January 22, 1951 — 50mi SE of Holloman AFB, NM
11:00 a.m. USAF pilots Capt. Ernest W. Spradley Jr. of Aerial Photo Lab and Capt. James E. Cocker of All-Weather Flying Division (both based at Wright-Patterson AFB in Ohio), a General Mills Aeronautical lab project engineer named McAleese, and another airman are flying in a C-47 heading east about 50 miles southeast of Holloman AFB, New Mexico, at about 10,000–12,000 feet, tracking a Project Gopher plastic balloon at about 50,000–70,000 feet, when they see a bright star-like object adjacent to the pear-shaped balloon.

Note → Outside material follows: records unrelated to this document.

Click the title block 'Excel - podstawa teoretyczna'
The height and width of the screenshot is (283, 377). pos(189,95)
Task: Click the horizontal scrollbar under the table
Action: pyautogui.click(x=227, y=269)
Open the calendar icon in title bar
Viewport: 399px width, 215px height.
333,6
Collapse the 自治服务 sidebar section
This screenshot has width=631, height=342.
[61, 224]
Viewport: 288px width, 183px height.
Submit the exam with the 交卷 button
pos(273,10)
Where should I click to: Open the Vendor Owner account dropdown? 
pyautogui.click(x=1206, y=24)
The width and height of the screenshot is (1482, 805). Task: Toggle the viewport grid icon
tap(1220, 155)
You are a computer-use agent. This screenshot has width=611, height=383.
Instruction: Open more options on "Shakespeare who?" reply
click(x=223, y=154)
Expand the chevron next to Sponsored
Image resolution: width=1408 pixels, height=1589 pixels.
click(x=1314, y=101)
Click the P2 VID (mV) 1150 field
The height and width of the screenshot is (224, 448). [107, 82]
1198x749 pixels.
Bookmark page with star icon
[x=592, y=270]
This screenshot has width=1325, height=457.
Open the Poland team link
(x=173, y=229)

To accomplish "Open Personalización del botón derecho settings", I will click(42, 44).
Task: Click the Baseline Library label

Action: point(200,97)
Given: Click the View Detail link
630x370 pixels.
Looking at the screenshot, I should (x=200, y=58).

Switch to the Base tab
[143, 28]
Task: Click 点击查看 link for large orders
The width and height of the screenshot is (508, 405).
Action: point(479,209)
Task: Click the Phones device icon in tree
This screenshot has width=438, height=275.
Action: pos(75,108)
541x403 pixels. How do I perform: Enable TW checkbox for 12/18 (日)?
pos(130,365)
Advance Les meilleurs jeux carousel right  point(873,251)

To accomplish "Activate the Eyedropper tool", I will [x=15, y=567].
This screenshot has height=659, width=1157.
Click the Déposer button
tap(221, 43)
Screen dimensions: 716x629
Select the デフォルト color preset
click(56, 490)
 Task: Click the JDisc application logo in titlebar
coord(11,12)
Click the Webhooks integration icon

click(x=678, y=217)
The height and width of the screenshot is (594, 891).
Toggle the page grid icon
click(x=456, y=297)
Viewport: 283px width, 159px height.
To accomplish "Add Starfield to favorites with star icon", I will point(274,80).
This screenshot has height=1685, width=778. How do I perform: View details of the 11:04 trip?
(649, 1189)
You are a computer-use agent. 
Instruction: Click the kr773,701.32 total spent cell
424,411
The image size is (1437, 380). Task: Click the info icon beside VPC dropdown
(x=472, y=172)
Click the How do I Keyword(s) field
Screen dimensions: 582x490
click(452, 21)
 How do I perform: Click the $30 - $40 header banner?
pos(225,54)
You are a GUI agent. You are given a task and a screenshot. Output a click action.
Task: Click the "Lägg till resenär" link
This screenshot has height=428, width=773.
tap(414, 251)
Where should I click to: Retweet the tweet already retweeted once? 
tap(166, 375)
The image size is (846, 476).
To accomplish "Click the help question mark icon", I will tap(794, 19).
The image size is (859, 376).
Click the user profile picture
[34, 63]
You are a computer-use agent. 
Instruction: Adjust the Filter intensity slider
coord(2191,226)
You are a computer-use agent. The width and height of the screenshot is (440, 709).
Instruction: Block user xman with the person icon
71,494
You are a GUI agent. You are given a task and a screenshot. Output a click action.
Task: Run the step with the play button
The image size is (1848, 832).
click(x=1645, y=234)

As they approach and fly under the balloon, they notice the object descend to the balloon’s level and grow larger in apparent size until about one-quarter to one-half the size of the 70-foot balloon. It appears to be round and flat like a dime, milky white or silvery in color, with a clear outline. Cocker and McAleese leave the cockpit and go to the astrodome to observe the object. After 3 minutes they see the object separate from the balloon and head west at high speed. After about 1 minute it emits a series of 3 bright photoflashes at one-second intervals and disappears from sight. [Eberhart]
Record Card:
Witness Statements:
Misc Newspaper Articles:
Sources:
“A.F. Officers Report Seeing Flying Saucer,” Dayton (Ohio) Daily News, February 15, 1951, p. 7;
“Two Wright Field Officers Sight ‘Strange Object’,” Springfield (Ohio) News-Sun, February 15, 1951, p. 1;
“Air Force Officers See ‘Strange Object’ In Sky While Tracking Weather Balloon,” Zanesville (Ohio) Zignal, February 15, 1951, p. 10;
Brad Sparks, Blue Books Unknowns Catalogue, Case 437, p. 105;
Loren E. Gross, UFOs, A History: 1951, The Author, 1983, p. 9;
Michael Swords and Robert Powell, UFOs and Government, pp. 114–115;
NICAP, “C-47 Crew Encounter Object near ‘Gopher’”;
NICAP, “White Object Paces Balloon”; [Appears to confuse todays sighting, as having happened again 2/14 because someone at NICAP misread the newspaper article they use as a source]
Directory of U.S. Military Rockets and Missiles, “Reconnaissance Balloons (WS-119L / WS-461L)”’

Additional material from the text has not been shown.